Edward proposed several near‑ and long‑term changes: reclassifying daytime deputy chiefs to division chiefs to separate strategic and operational roles; creating a training division officer to centralize training, certification tracking and regional partnerships; and, in the longer term, adding an assistant chief and moving toward a two‑station deployment model to meet response‑time objectives. He cited industry standards as the foundation for the proposal, referencing NFPA 1561 (incident management), NFPA 1021 (fire officer qualifications) and NFPA 1710 (career department staffing and deployment), and noted a $35,000 financial/staffing study with SEH included in the CIP.

Chief Edward emphasized operational drivers: increasing call complexity, training shortfalls for shift commanders, and areas of the city with response times of 6–10 minutes. "We have areas that are anywhere from 6 to 10 minutes out," he said, adding that achieving the national standard for response and improving ISO performance informed the multi‑phase timeline (0–12 months for analysis, 1–3 years for foundational changes, 3–5 years for incremental staffing, 5+ years for full implementation).
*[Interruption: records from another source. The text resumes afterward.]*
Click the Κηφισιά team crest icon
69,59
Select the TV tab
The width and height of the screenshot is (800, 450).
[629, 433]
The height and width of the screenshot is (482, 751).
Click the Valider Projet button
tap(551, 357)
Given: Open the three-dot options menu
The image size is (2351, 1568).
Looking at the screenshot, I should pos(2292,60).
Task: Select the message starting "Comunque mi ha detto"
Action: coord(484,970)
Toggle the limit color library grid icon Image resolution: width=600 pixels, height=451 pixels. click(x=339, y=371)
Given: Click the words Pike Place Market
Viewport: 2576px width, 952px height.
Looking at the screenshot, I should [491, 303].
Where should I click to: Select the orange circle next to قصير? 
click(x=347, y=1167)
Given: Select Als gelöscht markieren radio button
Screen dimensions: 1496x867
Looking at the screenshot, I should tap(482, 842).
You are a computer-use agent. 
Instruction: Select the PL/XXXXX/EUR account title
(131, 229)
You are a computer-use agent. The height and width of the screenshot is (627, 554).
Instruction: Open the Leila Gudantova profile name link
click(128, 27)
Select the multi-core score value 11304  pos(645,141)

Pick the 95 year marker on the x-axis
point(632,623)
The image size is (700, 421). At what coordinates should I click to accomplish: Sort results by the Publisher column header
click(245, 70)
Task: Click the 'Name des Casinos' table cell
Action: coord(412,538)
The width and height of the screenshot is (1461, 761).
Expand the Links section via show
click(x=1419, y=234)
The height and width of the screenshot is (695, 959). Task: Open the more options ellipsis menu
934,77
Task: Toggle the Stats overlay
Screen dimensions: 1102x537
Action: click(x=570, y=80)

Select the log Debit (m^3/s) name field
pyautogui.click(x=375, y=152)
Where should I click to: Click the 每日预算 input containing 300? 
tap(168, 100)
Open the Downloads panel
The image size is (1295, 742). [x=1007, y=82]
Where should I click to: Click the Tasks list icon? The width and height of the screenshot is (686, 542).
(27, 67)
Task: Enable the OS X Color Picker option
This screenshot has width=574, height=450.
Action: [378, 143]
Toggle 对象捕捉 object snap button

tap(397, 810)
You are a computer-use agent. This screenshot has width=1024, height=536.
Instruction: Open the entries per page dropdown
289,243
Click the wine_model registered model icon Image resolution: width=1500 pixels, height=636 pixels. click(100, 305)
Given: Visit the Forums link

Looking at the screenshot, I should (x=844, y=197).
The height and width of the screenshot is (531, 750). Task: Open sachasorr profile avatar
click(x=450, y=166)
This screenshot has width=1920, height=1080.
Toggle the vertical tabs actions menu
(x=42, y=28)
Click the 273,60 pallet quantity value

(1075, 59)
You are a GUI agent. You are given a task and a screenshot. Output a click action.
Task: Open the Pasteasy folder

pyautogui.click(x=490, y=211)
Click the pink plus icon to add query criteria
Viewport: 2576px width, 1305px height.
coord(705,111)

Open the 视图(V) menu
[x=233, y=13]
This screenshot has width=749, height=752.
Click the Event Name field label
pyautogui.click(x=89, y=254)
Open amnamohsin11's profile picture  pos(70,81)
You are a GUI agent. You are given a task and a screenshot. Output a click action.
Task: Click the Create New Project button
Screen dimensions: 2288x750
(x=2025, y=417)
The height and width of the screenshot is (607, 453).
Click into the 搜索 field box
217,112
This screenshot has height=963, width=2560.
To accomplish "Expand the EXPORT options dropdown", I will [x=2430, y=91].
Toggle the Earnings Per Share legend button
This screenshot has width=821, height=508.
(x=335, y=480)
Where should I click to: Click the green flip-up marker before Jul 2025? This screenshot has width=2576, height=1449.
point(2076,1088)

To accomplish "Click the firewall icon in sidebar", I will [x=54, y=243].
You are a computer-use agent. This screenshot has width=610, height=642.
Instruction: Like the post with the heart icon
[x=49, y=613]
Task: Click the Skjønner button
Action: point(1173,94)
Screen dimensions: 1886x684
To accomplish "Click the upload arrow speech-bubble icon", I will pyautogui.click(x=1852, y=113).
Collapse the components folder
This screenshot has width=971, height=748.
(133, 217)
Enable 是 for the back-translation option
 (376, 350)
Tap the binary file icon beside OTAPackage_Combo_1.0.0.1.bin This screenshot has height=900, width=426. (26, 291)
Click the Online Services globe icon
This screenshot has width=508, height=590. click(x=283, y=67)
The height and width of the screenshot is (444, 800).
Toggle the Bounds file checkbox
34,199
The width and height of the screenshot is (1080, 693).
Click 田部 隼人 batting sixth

Commissioners pressed for specifics. One commissioner asked whether the presentation should return as separate agenda items for the proposed inspector and the training division so the commission could review risk‑reduction impacts and staffing implications. The commission agreed to request targeted follow‑up: a line‑by‑line staffing and salary comparison, projected start‑up and recurring costs, potential offsets, ISO impacts, and a clearer implementation timetable. The department agreed to bring those details to the next meeting and to include the draft position descriptions and pay‑study data.

Next steps agreed by consensus were not a formal vote: authorize staff to proceed with the cost/benefit and staffing analysis and return with detailed proposals for the inspector role and the training division officer, plus risk‑reduction metrics and the SEH study deliverable. No budget appropriation was approved at this meeting.

Ending: The commission asked for the detailed analyses, position descriptions, and financial estimates at a subsequent meeting before considering formal approval of structural changes.